In approach 2, if there are changes to the application , is there any method to update it on all machines ? ( Other than redeploying it on each machine )
Which approach is preferable?
Do I need to install the .NET framework all machines?
Will I have to make any other system changes ( firewall,security,permissions) ?
If given a choice to install the operating system on each machine ,which version of windows is preferable for such an application environment ?
This is my first time deploying a multi-user database application on a network.I'll be very grateful for any suggestions/advice,references,etc.
Question 1: You will need to create SQL Server 'roles' for each of your 'profiles'. A given user will be assigned one or more or those 'roles'. Each of your tables, views, stored procedures, and triggers will need to be assigned one or more roles. This is a messy business, this is why DBAs get paid lots of money to lounge around most of the time (I'm kidding, don't vote me down).
Question 2: If you 'remote in' to a server, you'll get the server screens, which are quite a bit duller than the workstation presentation. Read up on 'One Click', this gives you the ability to detect an updated application on a host, and automatically deploy the update to the user's machine. This gets rid of the rather messy business of running around to 20 machine installing upgrades every time you fix something.
As you have hands-on access to all the machines your task is comparatively simpler.
Install SQL Express on your chosen db server. You should disable the 'hide advanced options' in the installer; this will allow you to enable TCP/IP and the SQL Browser service; also you may want mixed-mode authentication - depends on your app and whether the network is domain or peer-to-peer. The connection string will need to be modified as you are aware; also the default configuration of Windows firewall on the server will block access to the db engine - you will need to open exceptions in the firewall for the browser service and SQL server itself. Open these as exceptions for the exes, not as port numbers etc. Alternatively, if you have a firewall between your server and the outside world, you may decide to just turn off the firewall on the server, at least on a temporary basis while you get it working.

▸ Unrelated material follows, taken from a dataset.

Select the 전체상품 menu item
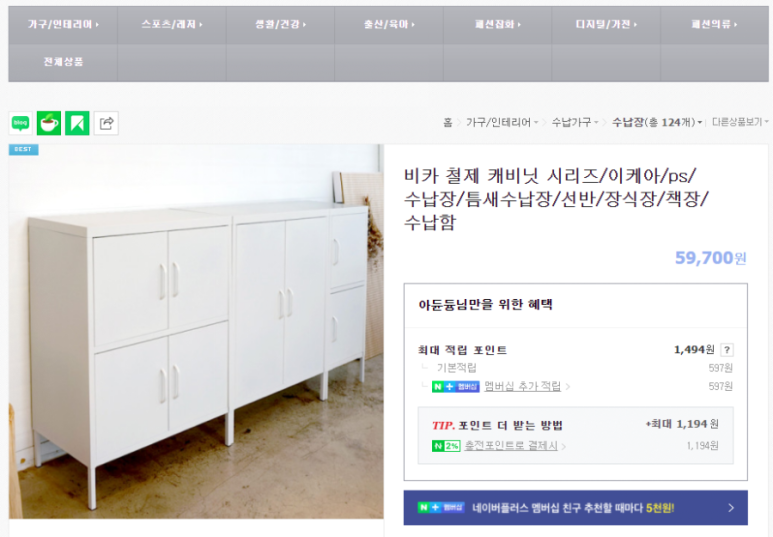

No, you don't need to install any SQL Server components on the workstations.
Concurrency issues should be handled by your application. I don't want to be rude but if you are not aware of this maybe you are not yet ready for deploying your app to production. Exactly what needs to be done about concurrency depends on both the requirements of your application and the data access technology you are using. If your application will be used mostly to enter new records and then just read them later, you may get away without too much concurrency-handling code; it's the scenario where users are simultaneously editing existing records where the problems arise - but you need to have at least basic handling in place.
Re where to locate the client exe - either of your suggestions can work. Simplest is local installation on each machine using an .msi file; you can place a master copy of the msi on the server. You can do stuff with login scripts, group policies, etc, or indeed clickonce. To keep it simple at this stage I would just install from an .msi onto each machine - sounds like you have enough complexity do get your head around already.
One copy of the exe on the server can be handled in a more sophisticated manner by Terminal Server Citrix, etc.
Either way assuming your app works correctly, yes all changes will be made against the same db and visisble to all workstations.
Yes you will need .net framework on all machines - however, it may very well already be there. Different versions of Windows came with different versions of the Fx built-in and or updated via Windows Update; also of course it depends which ver you built your exe against.
Right I hope there is something helpful in that lot. Good luck.